**PROBLEM DESCRIPTION**
Each record below needs to be retyped exactly.

**DATA SHOWN**

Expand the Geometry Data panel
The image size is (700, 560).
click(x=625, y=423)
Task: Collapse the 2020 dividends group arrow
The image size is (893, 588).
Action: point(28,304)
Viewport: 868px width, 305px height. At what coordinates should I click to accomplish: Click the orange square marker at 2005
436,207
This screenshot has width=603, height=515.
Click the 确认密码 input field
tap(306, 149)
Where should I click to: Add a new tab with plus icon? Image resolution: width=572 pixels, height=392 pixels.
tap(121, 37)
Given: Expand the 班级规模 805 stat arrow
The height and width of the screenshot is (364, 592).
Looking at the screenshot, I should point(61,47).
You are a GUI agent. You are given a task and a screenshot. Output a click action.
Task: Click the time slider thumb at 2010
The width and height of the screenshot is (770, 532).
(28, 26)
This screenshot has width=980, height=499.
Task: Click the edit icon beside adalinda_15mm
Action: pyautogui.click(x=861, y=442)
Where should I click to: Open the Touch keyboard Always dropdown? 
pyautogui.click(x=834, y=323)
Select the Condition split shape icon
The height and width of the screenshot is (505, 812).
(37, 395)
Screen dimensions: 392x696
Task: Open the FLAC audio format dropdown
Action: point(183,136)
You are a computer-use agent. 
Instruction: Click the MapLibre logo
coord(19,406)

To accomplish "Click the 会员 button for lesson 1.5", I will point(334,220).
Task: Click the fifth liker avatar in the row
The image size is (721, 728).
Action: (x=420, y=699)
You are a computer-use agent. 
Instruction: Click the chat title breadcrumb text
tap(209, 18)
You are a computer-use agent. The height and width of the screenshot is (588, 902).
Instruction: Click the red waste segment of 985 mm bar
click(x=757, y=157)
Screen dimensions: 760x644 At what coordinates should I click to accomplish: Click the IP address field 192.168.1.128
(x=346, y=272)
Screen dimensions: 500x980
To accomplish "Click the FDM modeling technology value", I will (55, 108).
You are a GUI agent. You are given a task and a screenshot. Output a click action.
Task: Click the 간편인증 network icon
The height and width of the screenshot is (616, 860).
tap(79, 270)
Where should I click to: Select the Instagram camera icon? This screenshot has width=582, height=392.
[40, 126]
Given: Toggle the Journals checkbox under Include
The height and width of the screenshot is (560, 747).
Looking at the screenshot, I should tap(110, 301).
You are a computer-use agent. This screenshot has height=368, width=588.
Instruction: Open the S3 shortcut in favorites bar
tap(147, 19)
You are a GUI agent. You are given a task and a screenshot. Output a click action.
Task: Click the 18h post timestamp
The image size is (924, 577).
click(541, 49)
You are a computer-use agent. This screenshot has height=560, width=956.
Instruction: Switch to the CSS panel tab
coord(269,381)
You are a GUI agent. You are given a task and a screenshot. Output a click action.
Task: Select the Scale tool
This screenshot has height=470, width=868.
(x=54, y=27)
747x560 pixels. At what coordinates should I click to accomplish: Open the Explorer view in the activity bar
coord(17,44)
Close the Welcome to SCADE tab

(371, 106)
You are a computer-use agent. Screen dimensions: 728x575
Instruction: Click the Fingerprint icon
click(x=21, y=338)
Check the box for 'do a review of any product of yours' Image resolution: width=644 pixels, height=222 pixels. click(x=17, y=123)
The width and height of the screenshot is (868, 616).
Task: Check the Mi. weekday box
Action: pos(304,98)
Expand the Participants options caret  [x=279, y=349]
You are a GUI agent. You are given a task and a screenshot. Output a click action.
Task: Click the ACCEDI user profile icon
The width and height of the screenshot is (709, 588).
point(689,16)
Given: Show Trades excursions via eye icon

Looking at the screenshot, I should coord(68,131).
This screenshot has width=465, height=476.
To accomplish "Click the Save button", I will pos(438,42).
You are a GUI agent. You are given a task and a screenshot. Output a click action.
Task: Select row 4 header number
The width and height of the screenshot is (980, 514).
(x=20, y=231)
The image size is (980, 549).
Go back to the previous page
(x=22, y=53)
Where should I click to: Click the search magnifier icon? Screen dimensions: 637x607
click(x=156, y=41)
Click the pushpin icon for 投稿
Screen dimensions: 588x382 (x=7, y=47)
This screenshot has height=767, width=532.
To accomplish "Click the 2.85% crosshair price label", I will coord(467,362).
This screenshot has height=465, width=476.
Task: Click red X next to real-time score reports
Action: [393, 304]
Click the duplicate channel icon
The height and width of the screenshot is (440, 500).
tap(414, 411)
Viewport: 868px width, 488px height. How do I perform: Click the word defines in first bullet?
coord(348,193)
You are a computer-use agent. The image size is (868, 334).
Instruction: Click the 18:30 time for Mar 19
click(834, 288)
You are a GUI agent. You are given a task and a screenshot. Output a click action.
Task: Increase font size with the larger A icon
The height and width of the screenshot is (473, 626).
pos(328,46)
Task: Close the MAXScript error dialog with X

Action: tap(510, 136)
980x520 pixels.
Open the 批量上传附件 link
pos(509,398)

**RESULT OF THIS EXERCISE**
Expand the Geometry Data panel
The image size is (700, 560).
click(x=625, y=423)
Task: Collapse the 2020 dividends group arrow
The image size is (893, 588).
Action: point(28,304)
Viewport: 868px width, 305px height. At what coordinates should I click to accomplish: Click the orange square marker at 2005
436,207
This screenshot has width=603, height=515.
Click the 确认密码 input field
tap(306, 149)
Where should I click to: Add a new tab with plus icon? Image resolution: width=572 pixels, height=392 pixels.
tap(121, 37)
Given: Expand the 班级规模 805 stat arrow
The height and width of the screenshot is (364, 592).
Looking at the screenshot, I should point(61,47).
You are a GUI agent. You are given a task and a screenshot. Output a click action.
Task: Click the time slider thumb at 2010
The width and height of the screenshot is (770, 532).
(28, 26)
This screenshot has width=980, height=499.
Task: Click the edit icon beside adalinda_15mm
Action: pyautogui.click(x=861, y=442)
Where should I click to: Open the Touch keyboard Always dropdown? 
pyautogui.click(x=834, y=323)
Select the Condition split shape icon
The height and width of the screenshot is (505, 812).
(37, 395)
Screen dimensions: 392x696
Task: Open the FLAC audio format dropdown
Action: point(183,136)
You are a computer-use agent. 
Instruction: Click the MapLibre logo
coord(19,406)

To accomplish "Click the 会员 button for lesson 1.5", I will point(334,220).
Task: Click the fifth liker avatar in the row
The image size is (721, 728).
Action: (x=420, y=699)
You are a computer-use agent. 
Instruction: Click the chat title breadcrumb text
tap(209, 18)
You are a computer-use agent. The height and width of the screenshot is (588, 902).
Instruction: Click the red waste segment of 985 mm bar
click(x=757, y=157)
Screen dimensions: 760x644 At what coordinates should I click to accomplish: Click the IP address field 192.168.1.128
(x=346, y=272)
Screen dimensions: 500x980
To accomplish "Click the FDM modeling technology value", I will (55, 108).
You are a GUI agent. You are given a task and a screenshot. Output a click action.
Task: Click the 간편인증 network icon
The height and width of the screenshot is (616, 860).
tap(79, 270)
Where should I click to: Select the Instagram camera icon? This screenshot has width=582, height=392.
[40, 126]
Given: Toggle the Journals checkbox under Include
The height and width of the screenshot is (560, 747).
Looking at the screenshot, I should tap(110, 301).
You are a computer-use agent. This screenshot has height=368, width=588.
Instruction: Open the S3 shortcut in favorites bar
tap(147, 19)
You are a GUI agent. You are given a task and a screenshot. Output a click action.
Task: Click the 18h post timestamp
The image size is (924, 577).
click(541, 49)
You are a computer-use agent. This screenshot has height=560, width=956.
Instruction: Switch to the CSS panel tab
coord(269,381)
You are a GUI agent. You are given a task and a screenshot. Output a click action.
Task: Select the Scale tool
This screenshot has height=470, width=868.
(x=54, y=27)
747x560 pixels. At what coordinates should I click to accomplish: Open the Explorer view in the activity bar
coord(17,44)
Close the Welcome to SCADE tab

(371, 106)
You are a computer-use agent. Screen dimensions: 728x575
Instruction: Click the Fingerprint icon
click(x=21, y=338)
Check the box for 'do a review of any product of yours' Image resolution: width=644 pixels, height=222 pixels. click(x=17, y=123)
The width and height of the screenshot is (868, 616).
Task: Check the Mi. weekday box
Action: pos(304,98)
Expand the Participants options caret  [x=279, y=349]
You are a GUI agent. You are given a task and a screenshot. Output a click action.
Task: Click the ACCEDI user profile icon
The width and height of the screenshot is (709, 588).
point(689,16)
Given: Show Trades excursions via eye icon

Looking at the screenshot, I should coord(68,131).
This screenshot has width=465, height=476.
To accomplish "Click the Save button", I will pos(438,42).
You are a GUI agent. You are given a task and a screenshot. Output a click action.
Task: Select row 4 header number
The width and height of the screenshot is (980, 514).
(x=20, y=231)
The image size is (980, 549).
Go back to the previous page
(x=22, y=53)
Where should I click to: Click the search magnifier icon? Screen dimensions: 637x607
click(x=156, y=41)
Click the pushpin icon for 投稿
Screen dimensions: 588x382 (x=7, y=47)
This screenshot has height=767, width=532.
To accomplish "Click the 2.85% crosshair price label", I will coord(467,362).
This screenshot has height=465, width=476.
Task: Click red X next to real-time score reports
Action: [393, 304]
Click the duplicate channel icon
The height and width of the screenshot is (440, 500).
tap(414, 411)
Viewport: 868px width, 488px height. How do I perform: Click the word defines in first bullet?
coord(348,193)
You are a computer-use agent. The image size is (868, 334).
Instruction: Click the 18:30 time for Mar 19
click(834, 288)
You are a GUI agent. You are given a task and a screenshot. Output a click action.
Task: Increase font size with the larger A icon
The height and width of the screenshot is (473, 626).
pos(328,46)
Task: Close the MAXScript error dialog with X

Action: tap(510, 136)
980x520 pixels.
Open the 批量上传附件 link
pos(509,398)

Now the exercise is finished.